With the advent of the internet, copyright law has recently re-imagined its boundaries by becoming particularly attentive to ‘communication to the public’ as a ‘new’ right. The issue here is whether copyright had not always been the consequence of a history of technology affecting and channelling that right under different guises. In other words, was it not so much redundant or tautological as perhaps legally necessary to recognise such a right in order to avoid marginalisation? It would be hard to imagine how Brecht would have responded today to copyright, a law even more loaded with contradictions after the digital revolution. On the one hand, its expansion in the late twentieth and twenty-first centuries is evident and criticisable; we might argue that Brecht anticipated our current shift from distribution to communication. On the other hand, more possibilities for the exposure of legal contradictions have emerged after the rise of the computer. It is easy to trace how media convergence and digitisation have pushed for the recognition of new rights and simultaneously developed anti-circumvention measures.
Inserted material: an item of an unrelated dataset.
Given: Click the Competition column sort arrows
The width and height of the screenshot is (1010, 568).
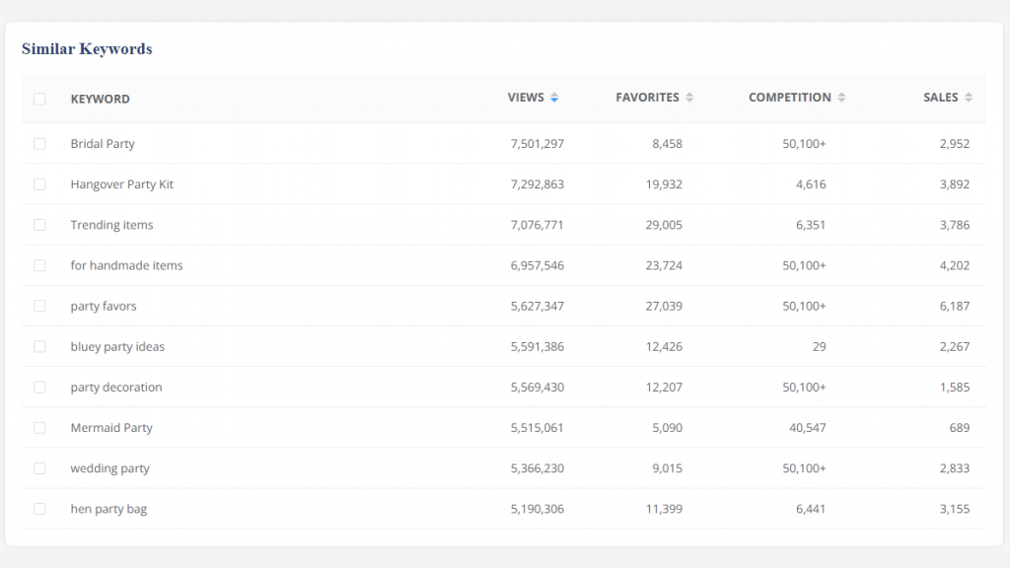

Similarly, it seems clear that the rise of open source might be seen not just as an obvious alternative to copyright, but also as a development of contemporary capitalist practices predicated on participation. Although some scholars have seen in The Threepenny Lawsuit a precursor to the open source movement, such celebratory genealogy obscures the fact that copyright appears in Brecht’s essay as a contingent experiment. Brecht used the litigation as a test to stage copyright’s contradictions rather than simply criticising it as a property device to claim rights. Brecht moved beyond and underneath the fictions governing copyright—namely ‘authorship’, ‘ownership’ and ‘work’—in order to expose their contribution to the production lines of commodities in the marketplace. Of course, Brecht dismissed the very notion of copyright and its identity as a property right of the author. But this could miss the fact that Brecht’s attitude was broadly characterised by an attempt to challenge consensus (Frisch 1948, p. 106). Therefore, it is easy to imagine Brecht casting a disbelieving eye on advocates of the emancipatory potential of the open source movement in a post-commodity world.